La presenza del “cippo di Trentola” - l’aver trovata menzione in documenti seicenteschi che l’edificio e la sua corte erano parte, insieme all’orto ed alla chiesa (S. Maria Assunta recentemente riaperta), di un conclusus monastico - l’avere al polo opposto della maglia romana l’aragonese castello di Loriano, ci danno il senso della storicità del luogo.
Ci diverte pensare che proprio in queste antico sito si sia offerta ospitalità e ristoro prima ancora della parola ‘taberna’. Un ospite ormai amico disse: la vostra è nouvelle cuisine ma tuttavia “ ‘e piatti so’ piatti “.
E questo è vero perché nonostante il minimalismo e lo sperimentalismo delle nostre ricette esse si completano nelle abbondanti porzioni dei nostri piatti. Il filone seguito non è mai univoco ma la traccia che lo sottende riporta sempre alla rivisitazione sia delle cucine regionali che di quelle cosiddette etniche.

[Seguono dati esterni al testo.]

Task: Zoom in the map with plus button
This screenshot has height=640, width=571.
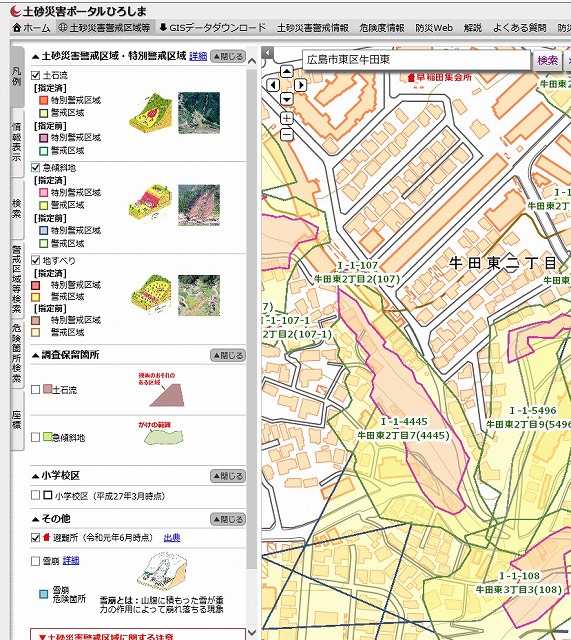Action: click(287, 118)
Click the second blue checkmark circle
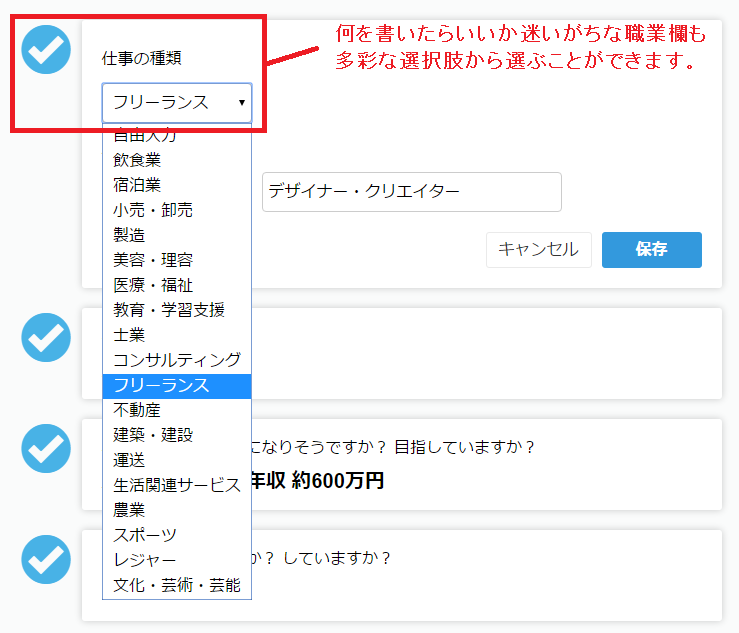 [46, 337]
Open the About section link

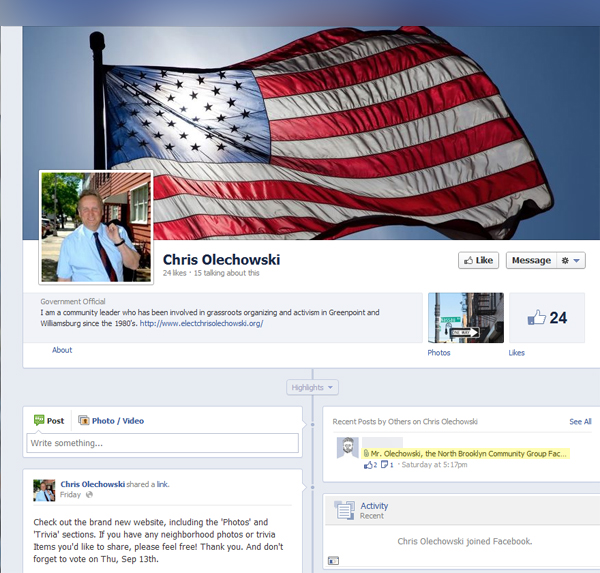pos(62,350)
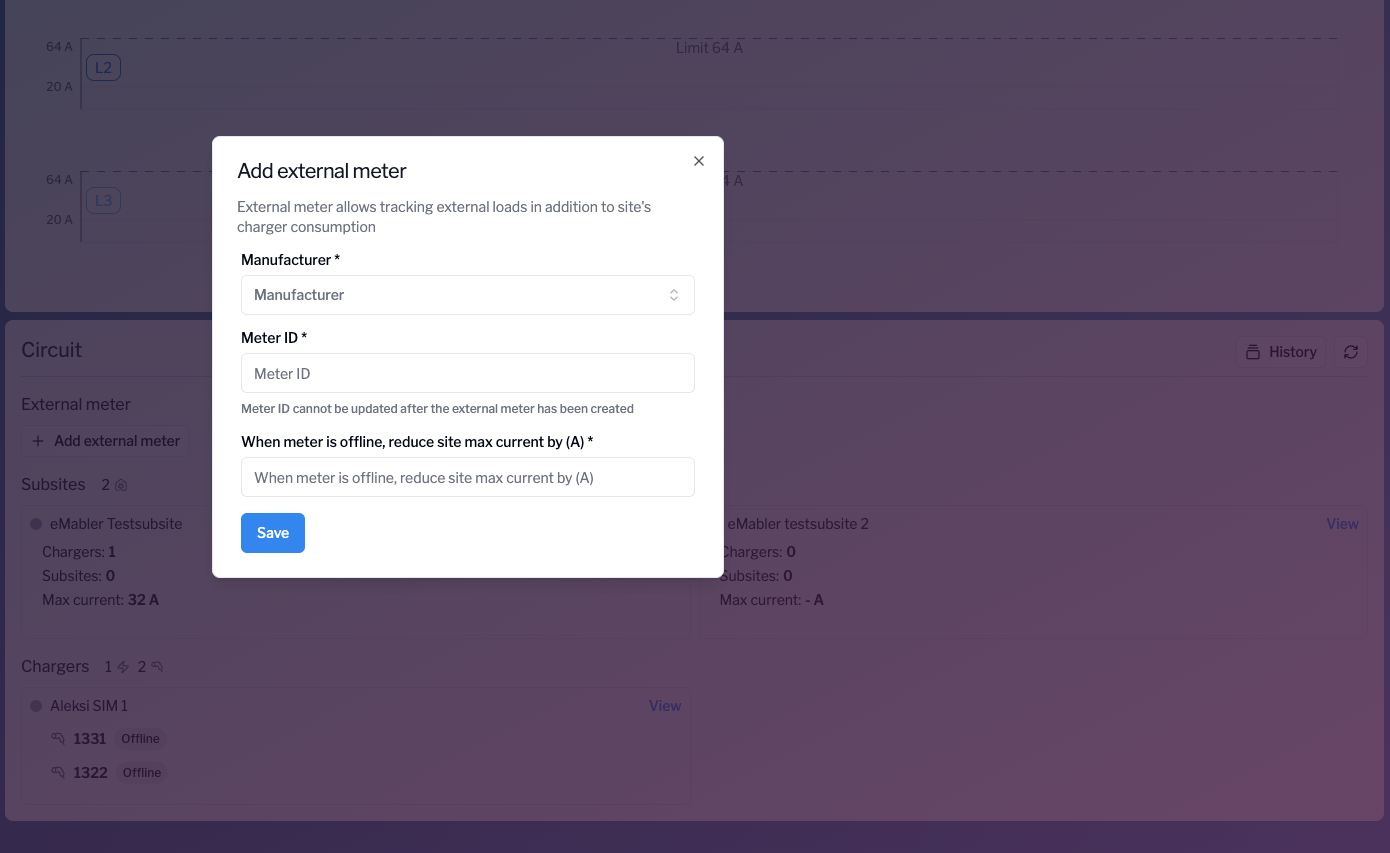The height and width of the screenshot is (853, 1390).
Task: Click the Add external meter button
Action: tap(105, 440)
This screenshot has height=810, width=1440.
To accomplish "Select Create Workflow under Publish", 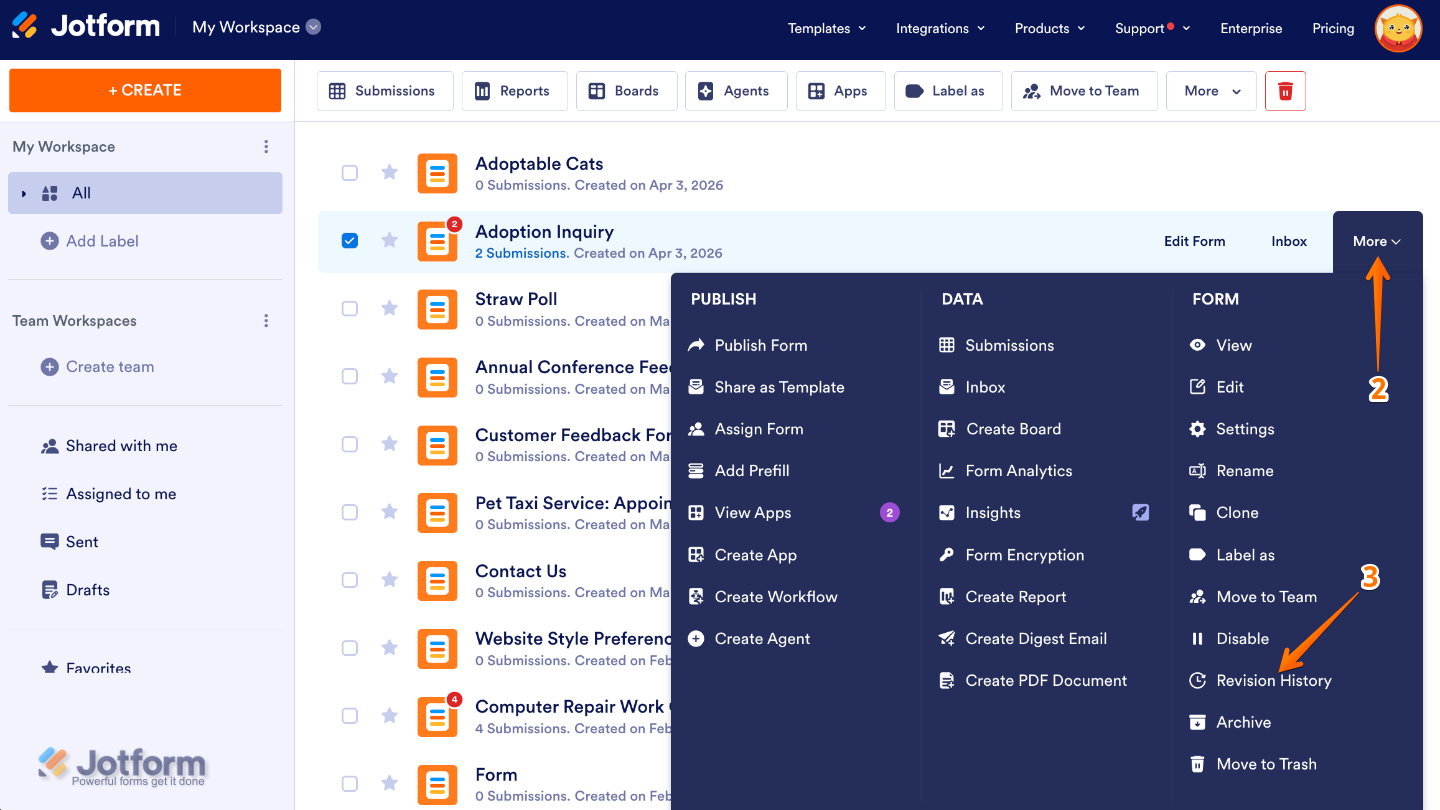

Rivisitazioni che trovano solide basi nelle coltivazioni biologiche del nostro orto e nelle tradizionali pietanze delle nostre terre: ‘o ciurillo ‘e cucuzziello con prugne acerbe, il cous cous alle erbe ed ortaggi, il caciocavallo al sesamo, i condimenti del nord e del sud più sud sulle nostre pettole ed i nostri scialatielli.
Vario è il modo di condire la nostra (e si sottolinea nostra) pasta dipendendo essenzialmente dalle verdure di stagione e dalla disponibilità dei formaggi e delle carni.
I primi vanno dai caprini francesi ai formaggi dop italiani non trascurando i pecorini locali o regionali fatti in casa.
Le carni, trattate a seconda della ricetta appena conosciuta o di quella appena trasformata, includono quelle bovine italiane e raramente argentine, l’agnello matesino, il maialino casertano e sempre più spesso si può assaggiare il maiale locale allevato tradizionalmente.
Una cucina che attende di essere assaggiata, noi intanto continuiamo a sperimentare.
La cantina fisica è quella voltata ed in tufo preesistente nella masseria, quella liquida è affidata ad una buona carta dei vini di case vinicole altamente rappresentative della nostra regione e di altre.